Requirement:
Print, exactly and completely, the data that appears below.

Stored data entries:

------------------------

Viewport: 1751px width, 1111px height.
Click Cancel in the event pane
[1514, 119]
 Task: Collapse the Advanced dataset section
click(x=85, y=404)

------------------------

Solution for this task:
Viewport: 1751px width, 1111px height.
Click Cancel in the event pane
[1514, 119]
 Task: Collapse the Advanced dataset section
click(x=85, y=404)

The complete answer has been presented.